Requirement a ::
Can you duplicate the stored entries below line for line, leaving the pictures out of your answer?

Reading text ::
•••••

Thoughts on Business and Technology

BOOK : The Buffet Way

Notes : ( Highlights )

Business Tenant :

Questions Before you invest :

1. Is the business simple and understandable?

2. Does the business have a consistent operating history?

3. Does the business have favorable long-term prospects?

Notes / Highlights : 

  • Business is very much profiting from lack of change. That’s the kind of business I like.
  • I want to be in businesses so good even a dummy can make money.
  • Turnarounds seldom turn ( avoid difficult business problems )
  • Look for companies that can generate high ROIC
  • Buy Franchises not Commodity Businesses
  • A Franchise Business (1)  products are desired or needed (2) Has no close substitute (3) is not regulated (4) people are willing to pay for quality [moat]
  • Look for companies with Durable Competitive advantage
  • Look for Increasing Profit Margins

Few Conditions :

– Business would have to be simple and understandable
– Demonstrated great deal of business consistency over the years
– long-term prospects would have to be favorable
– Market for the products continue to grow
– The Business has been and will be the leader in the segments it operates
– Business has low capital needs ( Not Capital intensive )

Filter :

+ve
Consistant High (Growing)  ROIC
Consistant High (Growing) Profit Margins

-ve

Management Tenets

Management Questions :

1. Is the management Honest and competent  whom you can admire and trust ?
1. Is management rational? ( in capital allocation )
2. Is management candid with the shareholders?
3. Does management resist the institutional imperative ? ( blindly following industry peers )

Important Questions : A company that provides average or below-average investment re- turns but generates cash in excess of its needs has three options:

1. Continue to reinvest at below-average rates
2. It can buy growth ( by acquisitions & mergers )
3. Return the money to shareholders ( Dividends / Share Buy Backs )

What should a Management Report to Shareholders : 

(1) Approximately how much is this company worth?
(2) what is the likelihood that it can meet its fu- ture obligations? and
(3) how good a job are its managers doing, given the hand they have been dealt?”

What is the reason for foolish acquisitions or irrational decisions by managers ?  

1. Lust for activity ( equating activity to progress & productivity )
2. Comparing earnings/compensation with other competitors / peers
3. Exaggerated sense of their own capabilities
4. Poor or no experience is capital allocation ( more CEO’s are promoted form sales/engineering etc )

•••••

Stored entries ::
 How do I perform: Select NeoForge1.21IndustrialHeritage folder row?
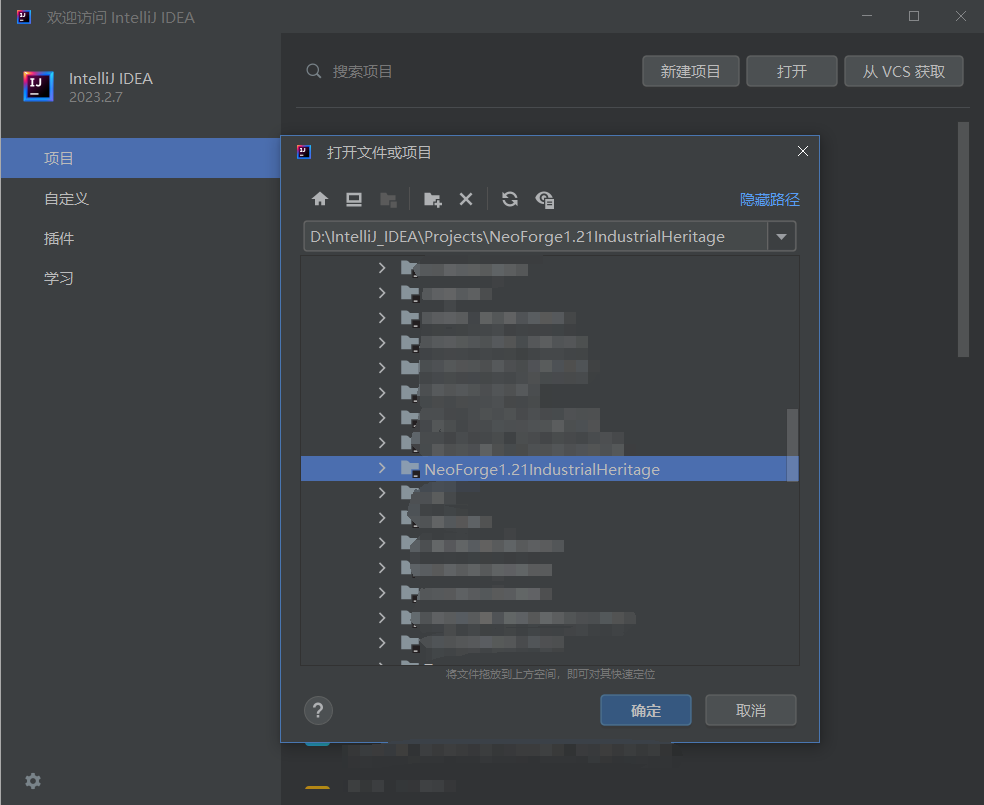tap(541, 469)
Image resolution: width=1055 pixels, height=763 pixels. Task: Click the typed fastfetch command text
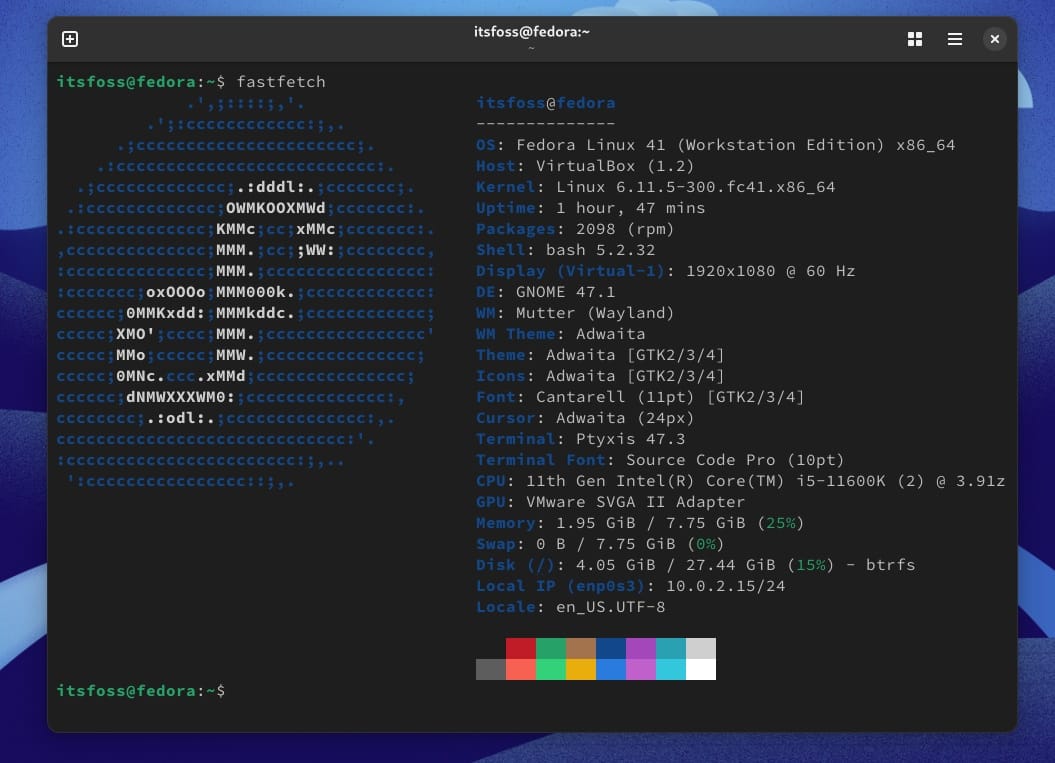(x=281, y=82)
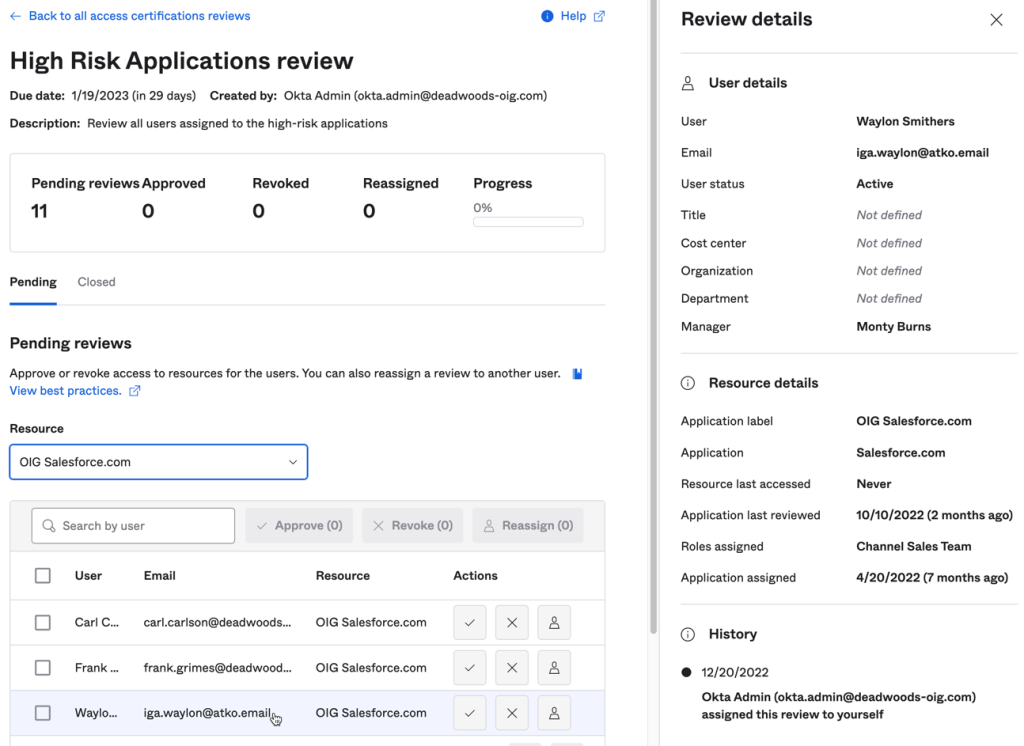Image resolution: width=1024 pixels, height=746 pixels.
Task: Close the Review details panel
Action: [x=996, y=20]
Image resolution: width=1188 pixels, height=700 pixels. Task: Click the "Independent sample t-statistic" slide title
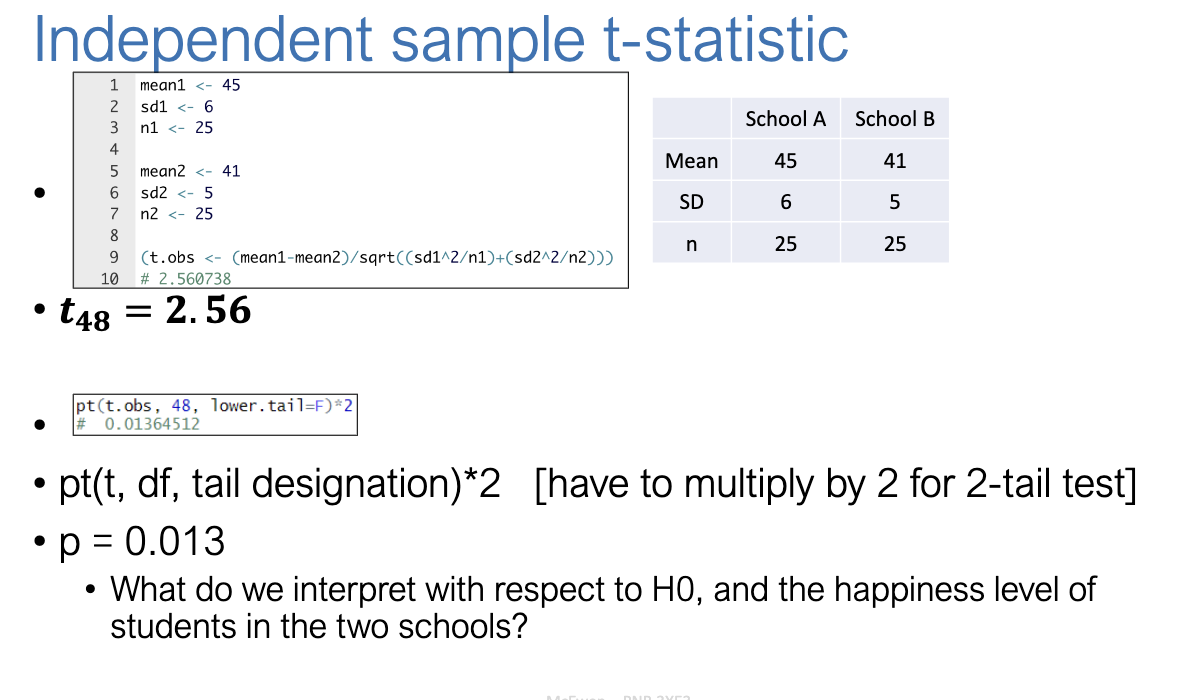[x=440, y=38]
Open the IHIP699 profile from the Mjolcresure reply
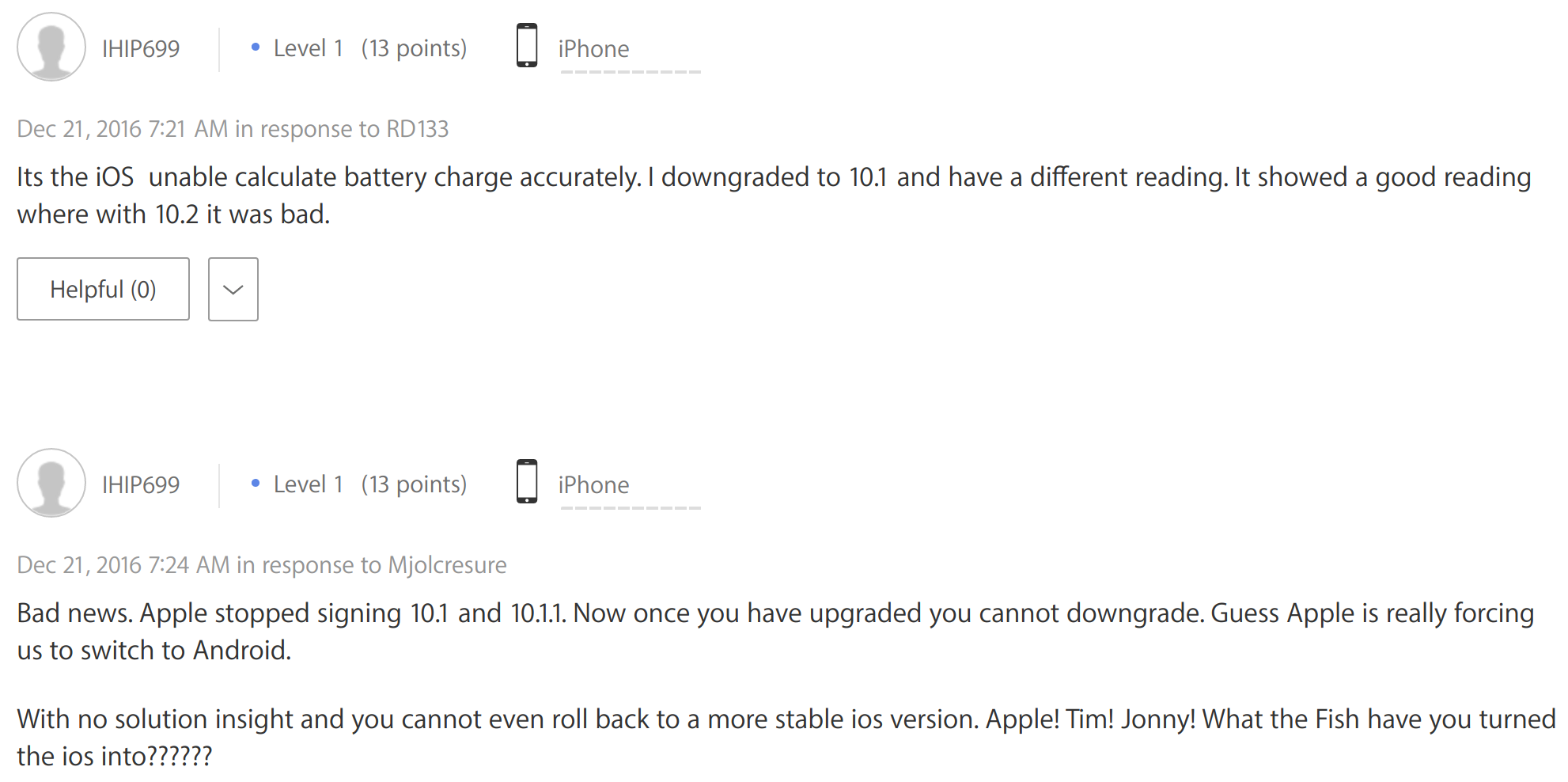 [x=141, y=485]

•••••

Requirement b ::
In the investing notes above:
(i) What parenthetical explanation is given for the "institutional imperative"?
(ii) What three options are listed for a company that generates cash in excess of its needs?
(iii) Which two items appear under "+ve" in the filter?

Expected output a ::
 How do I perform: Select NeoForge1.21IndustrialHeritage folder row?
tap(541, 469)
Image resolution: width=1055 pixels, height=763 pixels. Task: Click the typed fastfetch command text
(x=281, y=82)
Image resolution: width=1024 pixels, height=746 pixels.
Task: Close the Review details panel
Action: [x=996, y=20]
Image resolution: width=1188 pixels, height=700 pixels. Task: Click the "Independent sample t-statistic" slide title
[x=440, y=38]
Open the IHIP699 profile from the Mjolcresure reply
 [x=141, y=485]

Expected output b ::
(i) Blindly following industry peers.
(ii) Continue to reinvest at below-average rates, buy growth through acquisitions and mergers, or return the money to shareholders through dividends or share buybacks.
(iii) Consistently high (growing) ROIC and consistently high (growing) profit margins.